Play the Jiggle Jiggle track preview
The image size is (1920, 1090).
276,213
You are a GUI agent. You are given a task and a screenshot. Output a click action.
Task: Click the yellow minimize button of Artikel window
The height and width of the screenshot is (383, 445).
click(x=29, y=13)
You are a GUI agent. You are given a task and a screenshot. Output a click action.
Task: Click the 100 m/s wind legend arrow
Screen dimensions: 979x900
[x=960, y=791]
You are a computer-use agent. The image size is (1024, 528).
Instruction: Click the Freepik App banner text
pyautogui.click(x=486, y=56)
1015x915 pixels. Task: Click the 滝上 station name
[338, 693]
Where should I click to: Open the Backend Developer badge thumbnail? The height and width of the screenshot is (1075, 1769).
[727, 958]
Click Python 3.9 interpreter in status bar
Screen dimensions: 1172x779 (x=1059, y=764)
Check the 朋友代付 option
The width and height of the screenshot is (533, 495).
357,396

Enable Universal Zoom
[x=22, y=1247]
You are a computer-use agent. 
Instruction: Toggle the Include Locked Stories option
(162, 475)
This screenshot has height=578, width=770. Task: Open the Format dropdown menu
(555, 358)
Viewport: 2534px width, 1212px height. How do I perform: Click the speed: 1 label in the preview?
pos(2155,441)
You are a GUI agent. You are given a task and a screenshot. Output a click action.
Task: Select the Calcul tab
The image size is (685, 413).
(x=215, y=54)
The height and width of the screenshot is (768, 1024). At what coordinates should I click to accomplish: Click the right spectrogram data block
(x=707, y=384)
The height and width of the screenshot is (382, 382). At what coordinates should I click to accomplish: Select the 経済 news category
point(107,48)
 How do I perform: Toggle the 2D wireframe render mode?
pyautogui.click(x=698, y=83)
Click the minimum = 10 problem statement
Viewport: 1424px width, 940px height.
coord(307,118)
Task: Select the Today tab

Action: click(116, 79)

———

*What is asked*
Switch "GUI agent" to "UI agent" everywhere it occurs in the listing above, and write out the whole listing again with nothing else altered.

*Written reply*
Play the Jiggle Jiggle track preview
The image size is (1920, 1090).
276,213
You are a UI agent. You are given a task and a screenshot. Output a click action.
Task: Click the yellow minimize button of Artikel window
The height and width of the screenshot is (383, 445).
click(x=29, y=13)
You are a UI agent. You are given a task and a screenshot. Output a click action.
Task: Click the 100 m/s wind legend arrow
Screen dimensions: 979x900
[x=960, y=791]
You are a computer-use agent. The image size is (1024, 528).
Instruction: Click the Freepik App banner text
pyautogui.click(x=486, y=56)
1015x915 pixels. Task: Click the 滝上 station name
[338, 693]
Where should I click to: Open the Backend Developer badge thumbnail? The height and width of the screenshot is (1075, 1769).
[727, 958]
Click Python 3.9 interpreter in status bar
Screen dimensions: 1172x779 (x=1059, y=764)
Check the 朋友代付 option
The width and height of the screenshot is (533, 495).
357,396

Enable Universal Zoom
[x=22, y=1247]
You are a computer-use agent. 
Instruction: Toggle the Include Locked Stories option
(162, 475)
This screenshot has height=578, width=770. Task: Open the Format dropdown menu
(555, 358)
Viewport: 2534px width, 1212px height. How do I perform: Click the speed: 1 label in the preview?
pos(2155,441)
You are a UI agent. You are given a task and a screenshot. Output a click action.
Task: Select the Calcul tab
The image size is (685, 413).
(x=215, y=54)
The height and width of the screenshot is (768, 1024). At what coordinates should I click to accomplish: Click the right spectrogram data block
(x=707, y=384)
The height and width of the screenshot is (382, 382). At what coordinates should I click to accomplish: Select the 経済 news category
point(107,48)
 How do I perform: Toggle the 2D wireframe render mode?
pyautogui.click(x=698, y=83)
Click the minimum = 10 problem statement
Viewport: 1424px width, 940px height.
coord(307,118)
Task: Select the Today tab

Action: click(116, 79)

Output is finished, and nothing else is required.